In the records, take the lines from the one containing "How do I perform: Click the" through the one containing "Action: (158, 40)", inclusive, and write them out again with "Crabmeat Roll" swapped for "Lobster Roll", leaving everything else unchanged.

+ + +

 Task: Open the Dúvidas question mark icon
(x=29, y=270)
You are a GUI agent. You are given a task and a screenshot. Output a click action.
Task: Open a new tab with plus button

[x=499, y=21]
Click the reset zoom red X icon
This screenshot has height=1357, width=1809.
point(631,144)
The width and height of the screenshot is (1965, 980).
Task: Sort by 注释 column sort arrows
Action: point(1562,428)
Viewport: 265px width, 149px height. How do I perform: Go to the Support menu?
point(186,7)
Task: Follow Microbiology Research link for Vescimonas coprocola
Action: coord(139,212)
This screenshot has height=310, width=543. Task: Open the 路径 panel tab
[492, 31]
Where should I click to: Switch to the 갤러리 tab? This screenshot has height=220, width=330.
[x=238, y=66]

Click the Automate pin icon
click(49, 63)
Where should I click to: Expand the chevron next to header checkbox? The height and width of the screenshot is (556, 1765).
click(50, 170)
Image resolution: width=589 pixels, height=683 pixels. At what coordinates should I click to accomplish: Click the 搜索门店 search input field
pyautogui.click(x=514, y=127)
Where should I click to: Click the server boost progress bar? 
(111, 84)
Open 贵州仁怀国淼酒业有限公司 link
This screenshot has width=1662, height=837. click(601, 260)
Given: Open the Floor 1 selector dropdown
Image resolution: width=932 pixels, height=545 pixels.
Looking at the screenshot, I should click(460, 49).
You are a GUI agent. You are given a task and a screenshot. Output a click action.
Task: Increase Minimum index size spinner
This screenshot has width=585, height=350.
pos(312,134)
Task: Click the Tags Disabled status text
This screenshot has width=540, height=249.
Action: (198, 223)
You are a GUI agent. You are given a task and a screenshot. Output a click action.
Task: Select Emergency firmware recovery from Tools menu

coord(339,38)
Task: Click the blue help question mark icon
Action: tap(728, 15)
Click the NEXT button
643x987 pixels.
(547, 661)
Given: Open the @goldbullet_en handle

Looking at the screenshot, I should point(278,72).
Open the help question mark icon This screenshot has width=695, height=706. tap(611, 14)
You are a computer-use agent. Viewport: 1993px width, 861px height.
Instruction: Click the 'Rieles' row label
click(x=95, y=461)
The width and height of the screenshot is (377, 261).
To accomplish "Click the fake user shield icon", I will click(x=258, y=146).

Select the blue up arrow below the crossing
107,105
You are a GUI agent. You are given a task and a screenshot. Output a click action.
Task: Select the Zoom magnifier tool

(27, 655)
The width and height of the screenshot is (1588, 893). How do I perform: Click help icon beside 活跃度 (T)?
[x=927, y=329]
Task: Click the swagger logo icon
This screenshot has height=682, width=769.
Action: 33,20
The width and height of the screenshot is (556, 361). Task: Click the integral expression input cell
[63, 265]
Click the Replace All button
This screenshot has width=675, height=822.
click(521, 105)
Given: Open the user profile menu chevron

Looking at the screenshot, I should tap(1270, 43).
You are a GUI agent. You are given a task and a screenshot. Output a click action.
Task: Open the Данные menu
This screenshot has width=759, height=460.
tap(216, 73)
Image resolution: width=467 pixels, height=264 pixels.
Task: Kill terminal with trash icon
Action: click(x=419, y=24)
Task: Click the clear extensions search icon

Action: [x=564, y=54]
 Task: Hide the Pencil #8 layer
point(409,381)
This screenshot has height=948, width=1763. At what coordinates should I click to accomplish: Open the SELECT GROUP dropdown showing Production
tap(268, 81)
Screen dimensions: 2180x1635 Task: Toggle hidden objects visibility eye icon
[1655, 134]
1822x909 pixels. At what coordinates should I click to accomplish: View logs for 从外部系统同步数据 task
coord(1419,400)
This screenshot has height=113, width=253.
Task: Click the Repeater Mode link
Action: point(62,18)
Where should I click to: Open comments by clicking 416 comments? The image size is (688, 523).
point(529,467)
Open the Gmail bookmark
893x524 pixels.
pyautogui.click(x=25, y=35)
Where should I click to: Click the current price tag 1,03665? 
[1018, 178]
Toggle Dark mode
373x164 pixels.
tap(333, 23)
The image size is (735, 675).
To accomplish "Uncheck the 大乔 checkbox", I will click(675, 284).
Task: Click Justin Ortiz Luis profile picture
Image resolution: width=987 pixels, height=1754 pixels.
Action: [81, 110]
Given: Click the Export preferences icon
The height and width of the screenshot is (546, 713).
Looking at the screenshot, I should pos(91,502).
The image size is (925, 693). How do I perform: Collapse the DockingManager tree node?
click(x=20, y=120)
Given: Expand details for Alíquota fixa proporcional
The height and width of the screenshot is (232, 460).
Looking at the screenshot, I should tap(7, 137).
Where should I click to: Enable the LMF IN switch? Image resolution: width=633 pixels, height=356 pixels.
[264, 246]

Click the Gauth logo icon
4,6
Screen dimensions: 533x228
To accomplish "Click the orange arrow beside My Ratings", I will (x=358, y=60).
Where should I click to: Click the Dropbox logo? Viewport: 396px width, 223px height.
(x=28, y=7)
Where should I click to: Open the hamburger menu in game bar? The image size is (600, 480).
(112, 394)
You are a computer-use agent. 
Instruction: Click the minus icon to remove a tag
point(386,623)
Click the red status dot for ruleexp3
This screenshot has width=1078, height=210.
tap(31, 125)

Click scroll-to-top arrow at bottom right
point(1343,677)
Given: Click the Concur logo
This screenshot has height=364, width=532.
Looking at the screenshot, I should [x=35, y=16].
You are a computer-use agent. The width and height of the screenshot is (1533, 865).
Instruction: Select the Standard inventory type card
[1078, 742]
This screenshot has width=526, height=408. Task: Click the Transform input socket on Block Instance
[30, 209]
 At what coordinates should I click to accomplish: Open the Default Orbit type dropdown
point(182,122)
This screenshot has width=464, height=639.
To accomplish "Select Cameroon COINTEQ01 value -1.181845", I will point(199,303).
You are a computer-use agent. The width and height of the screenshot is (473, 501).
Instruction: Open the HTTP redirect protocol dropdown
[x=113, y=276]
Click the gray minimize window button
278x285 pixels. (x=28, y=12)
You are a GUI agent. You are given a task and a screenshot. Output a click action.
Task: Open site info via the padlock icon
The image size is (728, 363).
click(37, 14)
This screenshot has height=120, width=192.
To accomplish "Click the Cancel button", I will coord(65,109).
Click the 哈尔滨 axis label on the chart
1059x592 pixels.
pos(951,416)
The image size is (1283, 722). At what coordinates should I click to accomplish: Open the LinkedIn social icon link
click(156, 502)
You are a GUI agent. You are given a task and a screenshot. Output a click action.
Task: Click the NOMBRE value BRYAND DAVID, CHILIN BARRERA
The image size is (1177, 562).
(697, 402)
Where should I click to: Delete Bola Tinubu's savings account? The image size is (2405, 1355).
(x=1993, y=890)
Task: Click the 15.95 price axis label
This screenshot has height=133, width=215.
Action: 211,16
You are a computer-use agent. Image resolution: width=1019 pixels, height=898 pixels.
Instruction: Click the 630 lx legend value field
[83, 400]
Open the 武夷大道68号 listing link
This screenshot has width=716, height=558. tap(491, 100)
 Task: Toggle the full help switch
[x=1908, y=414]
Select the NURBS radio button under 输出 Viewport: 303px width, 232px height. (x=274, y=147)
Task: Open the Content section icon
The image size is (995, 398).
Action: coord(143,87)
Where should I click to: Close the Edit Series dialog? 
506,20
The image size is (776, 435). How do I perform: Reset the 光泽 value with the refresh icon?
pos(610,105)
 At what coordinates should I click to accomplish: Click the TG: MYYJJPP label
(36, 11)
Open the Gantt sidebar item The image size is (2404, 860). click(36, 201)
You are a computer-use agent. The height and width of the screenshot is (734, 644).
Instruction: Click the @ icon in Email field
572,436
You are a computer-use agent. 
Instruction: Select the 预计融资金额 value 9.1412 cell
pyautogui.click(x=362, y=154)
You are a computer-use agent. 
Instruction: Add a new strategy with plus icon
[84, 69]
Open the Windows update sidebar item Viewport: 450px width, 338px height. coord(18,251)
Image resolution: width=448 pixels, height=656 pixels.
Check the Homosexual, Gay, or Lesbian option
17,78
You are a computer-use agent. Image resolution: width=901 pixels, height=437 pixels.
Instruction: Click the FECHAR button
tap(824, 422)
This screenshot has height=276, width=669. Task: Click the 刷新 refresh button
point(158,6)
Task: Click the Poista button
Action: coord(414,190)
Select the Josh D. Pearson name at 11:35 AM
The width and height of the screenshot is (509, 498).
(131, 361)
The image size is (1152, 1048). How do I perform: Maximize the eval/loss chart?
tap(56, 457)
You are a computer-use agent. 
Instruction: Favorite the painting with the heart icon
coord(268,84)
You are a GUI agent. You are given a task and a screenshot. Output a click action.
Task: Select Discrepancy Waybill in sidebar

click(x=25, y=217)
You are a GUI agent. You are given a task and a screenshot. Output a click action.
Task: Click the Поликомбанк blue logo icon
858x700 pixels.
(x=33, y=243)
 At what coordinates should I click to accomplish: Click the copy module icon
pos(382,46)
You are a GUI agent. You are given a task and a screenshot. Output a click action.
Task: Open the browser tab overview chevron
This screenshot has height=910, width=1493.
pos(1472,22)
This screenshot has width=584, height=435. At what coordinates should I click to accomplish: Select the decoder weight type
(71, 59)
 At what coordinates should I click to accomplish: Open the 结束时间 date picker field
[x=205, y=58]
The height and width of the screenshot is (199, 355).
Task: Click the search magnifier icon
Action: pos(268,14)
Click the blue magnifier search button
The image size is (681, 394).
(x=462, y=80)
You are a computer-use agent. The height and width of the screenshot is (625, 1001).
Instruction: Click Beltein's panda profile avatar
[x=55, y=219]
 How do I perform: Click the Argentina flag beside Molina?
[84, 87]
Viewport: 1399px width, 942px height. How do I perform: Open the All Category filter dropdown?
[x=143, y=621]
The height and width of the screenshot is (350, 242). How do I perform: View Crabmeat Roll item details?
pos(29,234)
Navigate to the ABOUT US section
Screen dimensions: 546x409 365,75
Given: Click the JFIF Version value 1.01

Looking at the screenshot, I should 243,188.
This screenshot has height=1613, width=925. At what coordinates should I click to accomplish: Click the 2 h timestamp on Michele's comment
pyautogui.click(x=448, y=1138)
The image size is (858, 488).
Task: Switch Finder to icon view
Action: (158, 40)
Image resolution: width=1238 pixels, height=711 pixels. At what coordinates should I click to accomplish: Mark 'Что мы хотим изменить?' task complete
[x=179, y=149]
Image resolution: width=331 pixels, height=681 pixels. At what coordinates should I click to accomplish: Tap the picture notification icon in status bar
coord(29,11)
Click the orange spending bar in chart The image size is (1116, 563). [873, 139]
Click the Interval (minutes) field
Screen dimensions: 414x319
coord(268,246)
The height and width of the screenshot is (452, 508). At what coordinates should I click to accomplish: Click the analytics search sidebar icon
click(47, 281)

+ + +

- Answer to this exercise
 How do I perform: Click the Argentina flag beside Molina?
[84, 87]
Viewport: 1399px width, 942px height. How do I perform: Open the All Category filter dropdown?
[x=143, y=621]
The height and width of the screenshot is (350, 242). How do I perform: View Lobster Roll item details?
pos(29,234)
Navigate to the ABOUT US section
Screen dimensions: 546x409 365,75
Given: Click the JFIF Version value 1.01

Looking at the screenshot, I should 243,188.
This screenshot has height=1613, width=925. At what coordinates should I click to accomplish: Click the 2 h timestamp on Michele's comment
pyautogui.click(x=448, y=1138)
The image size is (858, 488).
Task: Switch Finder to icon view
Action: (158, 40)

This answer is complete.